▶ Work to complete
Search the records for the word "agent" and copy each line in which it appears.

(Source data)
::::

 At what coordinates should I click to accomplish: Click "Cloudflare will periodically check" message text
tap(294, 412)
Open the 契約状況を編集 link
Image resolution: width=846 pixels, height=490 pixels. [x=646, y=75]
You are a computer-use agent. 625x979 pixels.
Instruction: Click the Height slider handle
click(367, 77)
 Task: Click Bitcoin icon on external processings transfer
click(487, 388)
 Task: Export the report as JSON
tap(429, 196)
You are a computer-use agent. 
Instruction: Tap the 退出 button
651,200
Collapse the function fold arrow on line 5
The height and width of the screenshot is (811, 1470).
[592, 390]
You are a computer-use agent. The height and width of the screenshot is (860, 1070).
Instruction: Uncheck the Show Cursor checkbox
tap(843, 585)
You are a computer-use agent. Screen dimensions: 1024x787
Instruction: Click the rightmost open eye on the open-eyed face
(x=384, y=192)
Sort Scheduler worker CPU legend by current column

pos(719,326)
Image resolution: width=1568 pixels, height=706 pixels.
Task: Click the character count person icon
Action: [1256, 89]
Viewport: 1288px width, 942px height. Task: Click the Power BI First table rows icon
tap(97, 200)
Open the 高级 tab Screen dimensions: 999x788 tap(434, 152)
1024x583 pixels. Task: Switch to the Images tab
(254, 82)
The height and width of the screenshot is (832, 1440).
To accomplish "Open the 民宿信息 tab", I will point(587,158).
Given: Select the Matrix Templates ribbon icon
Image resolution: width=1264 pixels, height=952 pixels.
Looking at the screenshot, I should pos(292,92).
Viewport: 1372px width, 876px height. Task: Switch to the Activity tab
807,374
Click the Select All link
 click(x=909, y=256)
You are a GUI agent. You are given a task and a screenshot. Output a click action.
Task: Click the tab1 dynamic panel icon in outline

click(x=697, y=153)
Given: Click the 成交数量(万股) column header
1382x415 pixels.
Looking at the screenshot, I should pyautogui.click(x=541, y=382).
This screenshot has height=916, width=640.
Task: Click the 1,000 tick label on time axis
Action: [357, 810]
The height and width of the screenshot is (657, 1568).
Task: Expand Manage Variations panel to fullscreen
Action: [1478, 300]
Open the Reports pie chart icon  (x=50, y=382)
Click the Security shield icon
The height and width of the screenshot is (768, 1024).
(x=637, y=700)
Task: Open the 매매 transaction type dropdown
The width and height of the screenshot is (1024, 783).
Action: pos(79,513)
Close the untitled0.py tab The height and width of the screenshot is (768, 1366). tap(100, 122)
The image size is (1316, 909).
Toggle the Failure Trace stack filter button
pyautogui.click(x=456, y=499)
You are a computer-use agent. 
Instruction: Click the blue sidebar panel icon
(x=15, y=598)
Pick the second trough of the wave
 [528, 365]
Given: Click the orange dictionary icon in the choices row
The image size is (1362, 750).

::::

▶ Exercise solution
You are a computer-use agent. 625x979 pixels.
You are a computer-use agent. 
You are a computer-use agent. The height and width of the screenshot is (860, 1070).
You are a computer-use agent. Screen dimensions: 1024x787
You are a GUI agent. You are given a task and a screenshot. Output a click action.
You are a computer-use agent. 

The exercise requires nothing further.